◆ Your task
Which of the lines below contain the string "item"? Pull each one out of the data.

(Saved entries)
━━━━
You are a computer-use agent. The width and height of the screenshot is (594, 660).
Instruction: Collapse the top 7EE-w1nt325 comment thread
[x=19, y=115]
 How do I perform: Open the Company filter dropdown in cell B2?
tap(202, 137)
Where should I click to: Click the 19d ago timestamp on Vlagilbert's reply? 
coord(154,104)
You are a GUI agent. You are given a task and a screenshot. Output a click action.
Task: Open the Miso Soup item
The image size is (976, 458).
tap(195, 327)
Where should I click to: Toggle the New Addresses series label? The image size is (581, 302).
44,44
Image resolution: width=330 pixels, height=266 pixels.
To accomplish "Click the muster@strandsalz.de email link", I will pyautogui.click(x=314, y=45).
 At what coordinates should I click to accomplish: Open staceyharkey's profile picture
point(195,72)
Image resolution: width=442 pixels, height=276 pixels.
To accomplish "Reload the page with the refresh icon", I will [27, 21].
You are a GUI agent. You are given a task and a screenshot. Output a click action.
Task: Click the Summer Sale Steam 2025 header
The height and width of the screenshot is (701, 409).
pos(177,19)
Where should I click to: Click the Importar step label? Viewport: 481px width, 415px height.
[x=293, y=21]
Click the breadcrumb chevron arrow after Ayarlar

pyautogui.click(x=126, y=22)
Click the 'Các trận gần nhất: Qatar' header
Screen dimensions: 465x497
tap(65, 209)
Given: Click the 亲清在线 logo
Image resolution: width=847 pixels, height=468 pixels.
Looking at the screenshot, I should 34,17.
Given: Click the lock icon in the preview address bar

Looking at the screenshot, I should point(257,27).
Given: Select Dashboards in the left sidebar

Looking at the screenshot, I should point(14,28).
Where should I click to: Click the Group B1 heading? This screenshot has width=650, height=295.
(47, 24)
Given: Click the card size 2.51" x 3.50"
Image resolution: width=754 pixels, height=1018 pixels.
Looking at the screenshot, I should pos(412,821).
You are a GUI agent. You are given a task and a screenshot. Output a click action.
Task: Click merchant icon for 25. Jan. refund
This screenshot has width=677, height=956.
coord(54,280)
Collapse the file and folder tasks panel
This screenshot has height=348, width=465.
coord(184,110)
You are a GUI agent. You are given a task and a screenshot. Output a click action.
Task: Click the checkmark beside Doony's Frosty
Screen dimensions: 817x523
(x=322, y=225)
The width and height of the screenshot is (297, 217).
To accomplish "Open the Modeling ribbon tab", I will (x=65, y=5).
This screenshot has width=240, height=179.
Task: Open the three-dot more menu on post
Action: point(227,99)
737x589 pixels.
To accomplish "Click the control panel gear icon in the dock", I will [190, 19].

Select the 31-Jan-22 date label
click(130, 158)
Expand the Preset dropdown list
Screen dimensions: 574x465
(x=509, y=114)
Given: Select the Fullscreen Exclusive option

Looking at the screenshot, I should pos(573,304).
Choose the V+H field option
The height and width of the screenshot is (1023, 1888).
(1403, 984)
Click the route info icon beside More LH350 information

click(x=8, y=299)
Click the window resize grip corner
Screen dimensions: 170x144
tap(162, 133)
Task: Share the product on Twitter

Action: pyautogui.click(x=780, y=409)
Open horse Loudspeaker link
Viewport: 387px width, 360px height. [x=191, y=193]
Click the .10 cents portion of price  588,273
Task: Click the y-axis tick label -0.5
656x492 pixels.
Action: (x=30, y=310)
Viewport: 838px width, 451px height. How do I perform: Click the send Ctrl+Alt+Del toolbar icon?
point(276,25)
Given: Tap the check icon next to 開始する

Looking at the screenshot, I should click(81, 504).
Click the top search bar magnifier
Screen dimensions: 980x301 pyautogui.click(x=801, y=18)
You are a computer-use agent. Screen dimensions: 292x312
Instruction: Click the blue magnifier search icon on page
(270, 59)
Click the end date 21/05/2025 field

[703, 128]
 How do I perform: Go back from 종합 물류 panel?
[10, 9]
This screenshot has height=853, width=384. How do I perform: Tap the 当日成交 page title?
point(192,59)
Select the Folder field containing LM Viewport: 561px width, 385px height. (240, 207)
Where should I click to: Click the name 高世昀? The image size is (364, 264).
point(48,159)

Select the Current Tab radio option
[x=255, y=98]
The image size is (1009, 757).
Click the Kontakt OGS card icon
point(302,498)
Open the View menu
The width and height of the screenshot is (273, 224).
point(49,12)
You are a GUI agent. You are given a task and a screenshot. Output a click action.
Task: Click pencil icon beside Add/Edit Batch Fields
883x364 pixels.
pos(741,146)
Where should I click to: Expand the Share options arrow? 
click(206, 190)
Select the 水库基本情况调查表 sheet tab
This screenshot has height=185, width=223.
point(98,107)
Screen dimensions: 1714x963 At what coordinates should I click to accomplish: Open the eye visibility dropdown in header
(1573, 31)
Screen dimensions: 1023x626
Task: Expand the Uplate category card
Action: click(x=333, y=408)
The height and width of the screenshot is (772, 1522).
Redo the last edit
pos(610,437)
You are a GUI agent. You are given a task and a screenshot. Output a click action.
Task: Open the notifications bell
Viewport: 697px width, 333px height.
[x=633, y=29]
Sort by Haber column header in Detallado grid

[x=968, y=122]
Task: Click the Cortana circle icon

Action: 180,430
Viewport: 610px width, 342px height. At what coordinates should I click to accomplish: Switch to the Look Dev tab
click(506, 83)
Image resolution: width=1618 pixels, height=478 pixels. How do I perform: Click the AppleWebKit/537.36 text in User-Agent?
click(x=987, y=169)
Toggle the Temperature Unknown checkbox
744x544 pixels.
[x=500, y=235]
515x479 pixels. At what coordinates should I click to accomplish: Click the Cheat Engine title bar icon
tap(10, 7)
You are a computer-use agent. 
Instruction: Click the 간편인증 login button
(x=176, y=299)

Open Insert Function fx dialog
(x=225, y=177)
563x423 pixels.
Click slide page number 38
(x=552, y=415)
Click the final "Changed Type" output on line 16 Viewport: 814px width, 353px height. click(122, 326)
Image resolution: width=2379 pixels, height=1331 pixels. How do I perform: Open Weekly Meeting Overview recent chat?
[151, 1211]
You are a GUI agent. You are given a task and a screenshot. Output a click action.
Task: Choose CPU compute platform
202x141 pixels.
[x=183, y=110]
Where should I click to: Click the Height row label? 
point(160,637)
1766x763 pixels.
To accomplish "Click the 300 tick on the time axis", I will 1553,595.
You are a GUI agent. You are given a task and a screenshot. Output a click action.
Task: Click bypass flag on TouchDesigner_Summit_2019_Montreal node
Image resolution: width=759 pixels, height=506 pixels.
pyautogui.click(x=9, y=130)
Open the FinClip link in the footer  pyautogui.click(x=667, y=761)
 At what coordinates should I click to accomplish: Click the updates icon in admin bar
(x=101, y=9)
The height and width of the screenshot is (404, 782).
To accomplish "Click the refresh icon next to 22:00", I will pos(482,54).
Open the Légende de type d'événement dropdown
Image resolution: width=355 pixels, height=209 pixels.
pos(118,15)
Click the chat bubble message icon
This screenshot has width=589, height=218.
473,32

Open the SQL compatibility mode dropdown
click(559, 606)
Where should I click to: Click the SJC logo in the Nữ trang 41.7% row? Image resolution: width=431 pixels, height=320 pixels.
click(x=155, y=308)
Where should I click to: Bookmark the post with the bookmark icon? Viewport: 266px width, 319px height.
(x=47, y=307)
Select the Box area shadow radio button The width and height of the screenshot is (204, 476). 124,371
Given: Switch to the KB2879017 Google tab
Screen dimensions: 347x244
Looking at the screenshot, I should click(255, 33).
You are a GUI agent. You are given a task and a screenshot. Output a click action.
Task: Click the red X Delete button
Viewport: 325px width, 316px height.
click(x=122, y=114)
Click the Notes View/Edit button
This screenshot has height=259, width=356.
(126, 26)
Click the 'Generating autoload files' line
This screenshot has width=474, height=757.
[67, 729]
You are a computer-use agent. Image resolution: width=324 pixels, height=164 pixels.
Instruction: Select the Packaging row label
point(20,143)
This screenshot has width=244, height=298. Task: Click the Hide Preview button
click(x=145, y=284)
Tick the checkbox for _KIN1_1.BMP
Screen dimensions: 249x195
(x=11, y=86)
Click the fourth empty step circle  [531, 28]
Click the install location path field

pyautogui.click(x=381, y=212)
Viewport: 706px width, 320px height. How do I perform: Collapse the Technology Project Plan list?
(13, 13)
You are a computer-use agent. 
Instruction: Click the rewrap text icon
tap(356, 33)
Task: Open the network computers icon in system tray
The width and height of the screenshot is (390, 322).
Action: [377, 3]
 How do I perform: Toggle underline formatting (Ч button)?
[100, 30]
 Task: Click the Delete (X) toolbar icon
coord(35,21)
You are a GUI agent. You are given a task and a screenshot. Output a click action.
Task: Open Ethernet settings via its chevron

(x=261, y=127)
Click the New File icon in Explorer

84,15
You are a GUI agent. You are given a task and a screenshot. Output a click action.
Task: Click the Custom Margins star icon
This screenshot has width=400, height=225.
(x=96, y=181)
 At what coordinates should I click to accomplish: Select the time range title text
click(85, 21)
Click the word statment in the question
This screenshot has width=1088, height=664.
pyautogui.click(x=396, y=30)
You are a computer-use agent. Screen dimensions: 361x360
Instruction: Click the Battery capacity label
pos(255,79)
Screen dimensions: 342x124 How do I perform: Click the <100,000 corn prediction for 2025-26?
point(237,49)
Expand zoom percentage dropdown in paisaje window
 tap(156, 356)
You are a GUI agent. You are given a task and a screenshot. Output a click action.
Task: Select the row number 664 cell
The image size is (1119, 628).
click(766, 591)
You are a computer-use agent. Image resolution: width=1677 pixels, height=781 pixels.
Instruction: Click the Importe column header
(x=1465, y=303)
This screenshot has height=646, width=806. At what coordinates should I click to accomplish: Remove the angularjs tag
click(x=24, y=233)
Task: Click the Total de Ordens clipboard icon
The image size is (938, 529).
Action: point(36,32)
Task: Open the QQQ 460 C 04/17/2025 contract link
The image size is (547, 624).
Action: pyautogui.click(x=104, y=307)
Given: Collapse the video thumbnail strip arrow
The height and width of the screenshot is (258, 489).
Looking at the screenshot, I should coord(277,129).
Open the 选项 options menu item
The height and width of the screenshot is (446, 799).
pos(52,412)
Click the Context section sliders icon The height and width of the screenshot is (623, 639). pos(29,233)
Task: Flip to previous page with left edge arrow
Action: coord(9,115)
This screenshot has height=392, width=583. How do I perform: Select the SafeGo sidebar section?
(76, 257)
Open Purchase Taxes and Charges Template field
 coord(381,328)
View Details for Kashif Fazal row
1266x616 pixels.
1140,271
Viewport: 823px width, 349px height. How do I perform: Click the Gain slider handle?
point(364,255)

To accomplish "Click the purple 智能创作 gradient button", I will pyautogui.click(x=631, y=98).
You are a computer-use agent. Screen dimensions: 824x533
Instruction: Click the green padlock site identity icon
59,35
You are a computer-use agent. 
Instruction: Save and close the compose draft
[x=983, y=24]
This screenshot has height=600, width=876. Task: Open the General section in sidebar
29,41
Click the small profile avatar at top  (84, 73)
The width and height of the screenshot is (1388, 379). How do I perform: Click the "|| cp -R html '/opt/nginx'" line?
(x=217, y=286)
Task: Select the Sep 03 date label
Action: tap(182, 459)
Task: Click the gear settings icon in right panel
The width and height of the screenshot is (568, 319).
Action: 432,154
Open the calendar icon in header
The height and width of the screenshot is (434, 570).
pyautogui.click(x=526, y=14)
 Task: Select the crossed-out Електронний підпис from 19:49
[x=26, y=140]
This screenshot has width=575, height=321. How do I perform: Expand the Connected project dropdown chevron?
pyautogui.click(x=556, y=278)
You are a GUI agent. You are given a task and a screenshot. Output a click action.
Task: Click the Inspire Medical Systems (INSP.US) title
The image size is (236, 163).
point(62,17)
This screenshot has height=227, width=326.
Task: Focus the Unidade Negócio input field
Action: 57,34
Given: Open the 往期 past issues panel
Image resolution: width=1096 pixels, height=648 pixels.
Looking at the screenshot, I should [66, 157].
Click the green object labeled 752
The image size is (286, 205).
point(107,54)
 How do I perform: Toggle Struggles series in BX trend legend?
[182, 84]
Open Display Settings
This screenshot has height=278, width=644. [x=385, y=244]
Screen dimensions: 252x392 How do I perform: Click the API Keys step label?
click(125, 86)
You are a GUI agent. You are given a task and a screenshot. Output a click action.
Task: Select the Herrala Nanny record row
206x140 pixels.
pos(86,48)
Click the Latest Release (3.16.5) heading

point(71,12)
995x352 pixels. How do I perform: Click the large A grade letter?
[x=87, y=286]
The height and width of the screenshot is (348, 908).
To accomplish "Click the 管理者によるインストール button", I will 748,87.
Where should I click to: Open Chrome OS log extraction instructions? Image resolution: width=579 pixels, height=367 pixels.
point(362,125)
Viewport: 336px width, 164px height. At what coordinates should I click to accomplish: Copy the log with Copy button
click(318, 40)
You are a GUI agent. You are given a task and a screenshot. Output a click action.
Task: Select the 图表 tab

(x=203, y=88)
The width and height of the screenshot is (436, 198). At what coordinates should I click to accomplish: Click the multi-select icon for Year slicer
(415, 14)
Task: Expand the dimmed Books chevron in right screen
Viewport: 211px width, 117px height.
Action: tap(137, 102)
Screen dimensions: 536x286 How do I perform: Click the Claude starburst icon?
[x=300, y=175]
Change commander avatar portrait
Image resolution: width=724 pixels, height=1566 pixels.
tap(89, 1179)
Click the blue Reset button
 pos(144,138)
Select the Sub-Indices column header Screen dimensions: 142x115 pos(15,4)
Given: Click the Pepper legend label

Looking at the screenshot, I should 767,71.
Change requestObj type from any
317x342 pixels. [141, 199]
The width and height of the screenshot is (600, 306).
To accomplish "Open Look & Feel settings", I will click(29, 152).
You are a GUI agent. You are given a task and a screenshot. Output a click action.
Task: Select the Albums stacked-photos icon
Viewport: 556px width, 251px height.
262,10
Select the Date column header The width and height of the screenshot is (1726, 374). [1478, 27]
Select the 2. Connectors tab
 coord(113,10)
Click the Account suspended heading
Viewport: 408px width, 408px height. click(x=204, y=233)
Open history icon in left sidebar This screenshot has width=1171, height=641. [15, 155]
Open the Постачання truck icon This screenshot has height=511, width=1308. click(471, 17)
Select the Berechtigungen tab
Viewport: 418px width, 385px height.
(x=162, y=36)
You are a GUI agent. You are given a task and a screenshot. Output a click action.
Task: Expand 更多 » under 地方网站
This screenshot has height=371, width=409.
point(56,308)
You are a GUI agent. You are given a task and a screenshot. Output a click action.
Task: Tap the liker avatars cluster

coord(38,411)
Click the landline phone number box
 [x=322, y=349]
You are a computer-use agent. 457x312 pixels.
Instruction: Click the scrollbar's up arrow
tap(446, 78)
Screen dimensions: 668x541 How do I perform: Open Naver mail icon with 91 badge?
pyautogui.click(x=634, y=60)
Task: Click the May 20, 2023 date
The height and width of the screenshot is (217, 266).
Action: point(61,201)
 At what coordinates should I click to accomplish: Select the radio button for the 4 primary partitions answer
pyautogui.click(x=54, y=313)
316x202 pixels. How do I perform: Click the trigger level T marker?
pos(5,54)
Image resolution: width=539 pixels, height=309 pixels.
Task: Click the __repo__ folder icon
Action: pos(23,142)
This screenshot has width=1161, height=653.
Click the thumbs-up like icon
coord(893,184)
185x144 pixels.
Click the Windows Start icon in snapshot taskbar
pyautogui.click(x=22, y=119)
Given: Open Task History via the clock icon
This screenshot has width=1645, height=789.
━━━━
◆ Answer box
Task: Open the Miso Soup item
Open the 选项 options menu item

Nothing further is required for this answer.